Mission Impossible: Personal Finance Apps

Why is it so hard to find a half-way decent personal finance app, that works on your platform of choice and doesn’t cost the earth??

If you’re a windows user then no-probs, Quicken have a nice product for the home user Personal Plus, you can also use Microsoft’s personal finance product Microsoft Money 2005.

For those of us anarchist non-windows types we can use Quicken 2005 for Mac if we own a mac AND are in the United States, no localised Australian version for us even though all the Quicken windows products are available here.

If you run Linux then you’re buggered, there are many Open source products in this category but few are more then toys and none fully replicates the feature sets of the low-end windows products.

Probably the best bet is GnuCash which does most of what you need for a Personal Finance App, but is missing two of the most useful features

GnuCash Runs on Linux and Mac OSX, there are no plans for it to be ported to Windows but you never now.

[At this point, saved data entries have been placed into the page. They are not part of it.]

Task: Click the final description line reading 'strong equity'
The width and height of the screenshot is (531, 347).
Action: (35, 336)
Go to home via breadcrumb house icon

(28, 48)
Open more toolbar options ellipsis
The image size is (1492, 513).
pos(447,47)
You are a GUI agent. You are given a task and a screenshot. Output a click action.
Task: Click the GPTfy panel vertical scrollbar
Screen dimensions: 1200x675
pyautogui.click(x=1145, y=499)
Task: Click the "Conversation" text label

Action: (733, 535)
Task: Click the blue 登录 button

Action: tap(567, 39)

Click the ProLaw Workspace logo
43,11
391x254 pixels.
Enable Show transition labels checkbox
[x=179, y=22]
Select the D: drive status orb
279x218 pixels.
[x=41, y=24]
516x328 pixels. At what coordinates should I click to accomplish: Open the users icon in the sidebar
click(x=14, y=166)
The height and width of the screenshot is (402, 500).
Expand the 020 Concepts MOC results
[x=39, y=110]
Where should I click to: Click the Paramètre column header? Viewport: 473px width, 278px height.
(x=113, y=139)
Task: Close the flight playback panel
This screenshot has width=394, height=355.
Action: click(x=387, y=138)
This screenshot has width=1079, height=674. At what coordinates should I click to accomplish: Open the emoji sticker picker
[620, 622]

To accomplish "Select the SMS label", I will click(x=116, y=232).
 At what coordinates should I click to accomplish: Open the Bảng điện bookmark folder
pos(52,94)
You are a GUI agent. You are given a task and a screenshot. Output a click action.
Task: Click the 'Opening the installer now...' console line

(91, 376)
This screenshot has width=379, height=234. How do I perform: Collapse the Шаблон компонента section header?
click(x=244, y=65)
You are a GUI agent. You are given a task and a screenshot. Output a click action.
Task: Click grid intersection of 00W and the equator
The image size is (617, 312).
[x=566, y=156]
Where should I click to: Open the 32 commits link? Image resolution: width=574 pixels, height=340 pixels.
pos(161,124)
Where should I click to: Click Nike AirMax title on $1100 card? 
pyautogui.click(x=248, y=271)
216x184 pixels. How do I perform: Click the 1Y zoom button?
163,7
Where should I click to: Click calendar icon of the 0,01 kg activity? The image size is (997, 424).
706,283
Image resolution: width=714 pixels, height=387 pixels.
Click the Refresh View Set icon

1) Budgeting – Allow you to set spending limits on categories and track your spending against these limits.

2) Debt Reduction Scenarios – The ability to determine the best way to allocate extra money to your current debts and prepare a plan to get out of debt. From memory this is handled very well in Quicken’s products.

Maybe I should go back to a spreadsheet, but it’s such a pain in the ass that it won’t get done, oh well, back to the salt mine….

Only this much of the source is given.